Description of the task
When the line containing "Evénementiel (397, 762)" appears in the entries below, begin printing there and stop after the line containing "Calendrier (392, 615)"; print each of those lines exactly and no other line.

Stored records
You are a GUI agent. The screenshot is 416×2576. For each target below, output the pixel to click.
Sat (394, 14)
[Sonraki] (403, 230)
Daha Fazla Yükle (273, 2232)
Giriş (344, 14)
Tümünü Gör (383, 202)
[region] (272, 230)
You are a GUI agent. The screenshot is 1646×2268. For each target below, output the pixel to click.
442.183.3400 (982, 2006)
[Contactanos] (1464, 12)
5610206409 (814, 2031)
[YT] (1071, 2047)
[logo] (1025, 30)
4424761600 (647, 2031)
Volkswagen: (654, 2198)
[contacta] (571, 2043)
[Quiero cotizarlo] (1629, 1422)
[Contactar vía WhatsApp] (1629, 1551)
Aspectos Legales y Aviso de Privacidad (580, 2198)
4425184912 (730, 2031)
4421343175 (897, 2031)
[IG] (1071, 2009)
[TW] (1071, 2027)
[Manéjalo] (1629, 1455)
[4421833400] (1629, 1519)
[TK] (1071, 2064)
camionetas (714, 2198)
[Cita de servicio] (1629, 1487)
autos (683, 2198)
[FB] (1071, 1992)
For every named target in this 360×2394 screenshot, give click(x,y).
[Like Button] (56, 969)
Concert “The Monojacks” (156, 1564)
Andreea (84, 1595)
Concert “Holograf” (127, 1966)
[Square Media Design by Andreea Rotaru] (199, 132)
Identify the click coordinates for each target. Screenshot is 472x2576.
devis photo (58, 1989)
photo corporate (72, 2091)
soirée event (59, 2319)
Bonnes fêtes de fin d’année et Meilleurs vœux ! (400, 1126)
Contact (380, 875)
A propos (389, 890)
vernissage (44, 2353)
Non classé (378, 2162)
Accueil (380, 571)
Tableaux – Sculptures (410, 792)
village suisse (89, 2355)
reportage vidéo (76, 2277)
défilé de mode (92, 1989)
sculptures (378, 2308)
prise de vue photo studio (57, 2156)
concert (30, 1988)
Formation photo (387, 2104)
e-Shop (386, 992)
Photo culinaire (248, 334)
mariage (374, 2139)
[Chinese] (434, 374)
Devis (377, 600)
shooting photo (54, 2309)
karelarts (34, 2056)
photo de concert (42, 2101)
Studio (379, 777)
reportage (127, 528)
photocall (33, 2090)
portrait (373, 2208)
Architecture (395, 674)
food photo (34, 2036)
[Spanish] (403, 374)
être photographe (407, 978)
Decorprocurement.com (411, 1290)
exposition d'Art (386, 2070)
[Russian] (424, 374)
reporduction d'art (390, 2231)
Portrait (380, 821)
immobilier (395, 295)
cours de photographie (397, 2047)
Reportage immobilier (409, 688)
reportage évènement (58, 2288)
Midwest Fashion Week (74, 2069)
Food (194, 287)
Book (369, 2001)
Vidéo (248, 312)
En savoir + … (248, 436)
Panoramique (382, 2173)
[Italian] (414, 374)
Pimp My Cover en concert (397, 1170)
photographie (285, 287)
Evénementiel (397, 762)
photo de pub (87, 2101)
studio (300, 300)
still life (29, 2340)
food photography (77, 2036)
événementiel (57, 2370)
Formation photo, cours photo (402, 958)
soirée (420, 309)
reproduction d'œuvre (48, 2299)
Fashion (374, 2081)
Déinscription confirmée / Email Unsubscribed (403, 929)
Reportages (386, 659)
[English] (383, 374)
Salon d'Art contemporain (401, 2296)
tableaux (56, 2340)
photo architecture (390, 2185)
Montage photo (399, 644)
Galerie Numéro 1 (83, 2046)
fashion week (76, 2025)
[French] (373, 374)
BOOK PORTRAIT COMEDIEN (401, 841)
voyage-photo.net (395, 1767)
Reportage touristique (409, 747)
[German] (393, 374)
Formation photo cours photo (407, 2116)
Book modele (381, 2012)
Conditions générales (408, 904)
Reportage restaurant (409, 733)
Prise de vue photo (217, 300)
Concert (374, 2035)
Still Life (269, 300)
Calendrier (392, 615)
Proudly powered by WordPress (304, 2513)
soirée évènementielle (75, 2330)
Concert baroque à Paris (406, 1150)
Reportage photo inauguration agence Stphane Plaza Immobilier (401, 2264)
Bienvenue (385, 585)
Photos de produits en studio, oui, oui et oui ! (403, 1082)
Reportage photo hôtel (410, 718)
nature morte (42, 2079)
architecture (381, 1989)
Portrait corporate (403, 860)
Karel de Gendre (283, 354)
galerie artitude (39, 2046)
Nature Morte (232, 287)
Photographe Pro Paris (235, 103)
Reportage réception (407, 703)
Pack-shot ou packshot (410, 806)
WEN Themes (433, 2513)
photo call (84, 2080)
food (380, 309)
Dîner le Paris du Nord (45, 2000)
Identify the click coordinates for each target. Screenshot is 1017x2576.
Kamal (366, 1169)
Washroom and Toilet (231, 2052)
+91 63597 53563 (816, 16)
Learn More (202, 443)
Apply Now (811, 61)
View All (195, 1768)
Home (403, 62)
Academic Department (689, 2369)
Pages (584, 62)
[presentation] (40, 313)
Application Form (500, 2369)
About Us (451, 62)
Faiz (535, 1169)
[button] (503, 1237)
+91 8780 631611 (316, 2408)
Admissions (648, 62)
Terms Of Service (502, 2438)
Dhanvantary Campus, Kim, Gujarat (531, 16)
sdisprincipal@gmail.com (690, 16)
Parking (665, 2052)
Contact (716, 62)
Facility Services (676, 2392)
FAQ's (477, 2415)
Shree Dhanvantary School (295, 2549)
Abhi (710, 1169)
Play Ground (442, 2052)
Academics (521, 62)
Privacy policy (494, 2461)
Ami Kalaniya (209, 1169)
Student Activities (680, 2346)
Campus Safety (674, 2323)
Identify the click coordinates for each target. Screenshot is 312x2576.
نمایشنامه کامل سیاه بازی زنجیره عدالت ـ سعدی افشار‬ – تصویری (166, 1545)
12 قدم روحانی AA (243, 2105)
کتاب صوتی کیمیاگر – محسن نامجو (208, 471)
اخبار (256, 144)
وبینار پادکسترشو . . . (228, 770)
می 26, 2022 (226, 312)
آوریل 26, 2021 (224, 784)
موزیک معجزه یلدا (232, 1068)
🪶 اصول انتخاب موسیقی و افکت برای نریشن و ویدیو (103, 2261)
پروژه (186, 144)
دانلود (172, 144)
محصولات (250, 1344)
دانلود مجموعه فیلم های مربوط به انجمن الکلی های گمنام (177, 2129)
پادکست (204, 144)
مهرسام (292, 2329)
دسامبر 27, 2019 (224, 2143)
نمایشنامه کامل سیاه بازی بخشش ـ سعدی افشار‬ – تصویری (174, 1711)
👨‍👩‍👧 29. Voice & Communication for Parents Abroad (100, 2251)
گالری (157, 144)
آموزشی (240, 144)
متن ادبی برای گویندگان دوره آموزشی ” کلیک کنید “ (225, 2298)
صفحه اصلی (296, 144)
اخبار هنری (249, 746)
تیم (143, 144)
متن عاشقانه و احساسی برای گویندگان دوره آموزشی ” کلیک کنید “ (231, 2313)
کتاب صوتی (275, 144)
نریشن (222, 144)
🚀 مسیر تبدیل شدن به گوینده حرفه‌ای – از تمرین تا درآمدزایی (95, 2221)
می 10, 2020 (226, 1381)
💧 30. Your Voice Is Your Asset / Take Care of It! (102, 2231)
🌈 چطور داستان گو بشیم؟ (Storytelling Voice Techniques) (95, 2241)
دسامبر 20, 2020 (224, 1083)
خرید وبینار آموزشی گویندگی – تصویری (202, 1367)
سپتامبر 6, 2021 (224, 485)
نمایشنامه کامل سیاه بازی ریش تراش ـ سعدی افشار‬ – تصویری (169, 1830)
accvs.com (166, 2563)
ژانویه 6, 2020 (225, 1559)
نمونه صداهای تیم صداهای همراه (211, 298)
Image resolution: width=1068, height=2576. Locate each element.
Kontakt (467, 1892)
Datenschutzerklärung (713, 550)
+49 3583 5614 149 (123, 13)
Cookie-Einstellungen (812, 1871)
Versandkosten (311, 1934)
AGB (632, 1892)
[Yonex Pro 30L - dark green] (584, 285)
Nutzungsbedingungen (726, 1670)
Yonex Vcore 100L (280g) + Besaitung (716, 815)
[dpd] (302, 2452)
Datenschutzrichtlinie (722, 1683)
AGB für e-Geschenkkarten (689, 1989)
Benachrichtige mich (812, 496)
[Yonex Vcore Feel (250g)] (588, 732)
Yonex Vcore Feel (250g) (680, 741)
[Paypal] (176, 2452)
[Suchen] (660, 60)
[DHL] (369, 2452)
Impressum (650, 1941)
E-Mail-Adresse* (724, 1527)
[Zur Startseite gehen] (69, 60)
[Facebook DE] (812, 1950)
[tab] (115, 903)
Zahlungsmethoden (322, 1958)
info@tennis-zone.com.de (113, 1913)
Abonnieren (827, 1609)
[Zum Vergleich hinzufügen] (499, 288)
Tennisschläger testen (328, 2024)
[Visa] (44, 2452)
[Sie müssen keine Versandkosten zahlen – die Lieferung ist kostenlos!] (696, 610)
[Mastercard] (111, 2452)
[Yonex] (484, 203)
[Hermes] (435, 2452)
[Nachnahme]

Answer below
Evénementiel (397, 762)
photo de pub (87, 2101)
studio (300, 300)
still life (29, 2340)
food photography (77, 2036)
événementiel (57, 2370)
Formation photo, cours photo (402, 958)
soirée (420, 309)
reproduction d'œuvre (48, 2299)
Fashion (374, 2081)
Déinscription confirmée / Email Unsubscribed (403, 929)
Reportages (386, 659)
[English] (383, 374)
Salon d'Art contemporain (401, 2296)
tableaux (56, 2340)
photo architecture (390, 2185)
Montage photo (399, 644)
Galerie Numéro 1 (83, 2046)
fashion week (76, 2025)
[French] (373, 374)
BOOK PORTRAIT COMEDIEN (401, 841)
voyage-photo.net (395, 1767)
Reportage touristique (409, 747)
[German] (393, 374)
Formation photo cours photo (407, 2116)
Book modele (381, 2012)
Conditions générales (408, 904)
Reportage restaurant (409, 733)
Prise de vue photo (217, 300)
Concert (374, 2035)
Still Life (269, 300)
Calendrier (392, 615)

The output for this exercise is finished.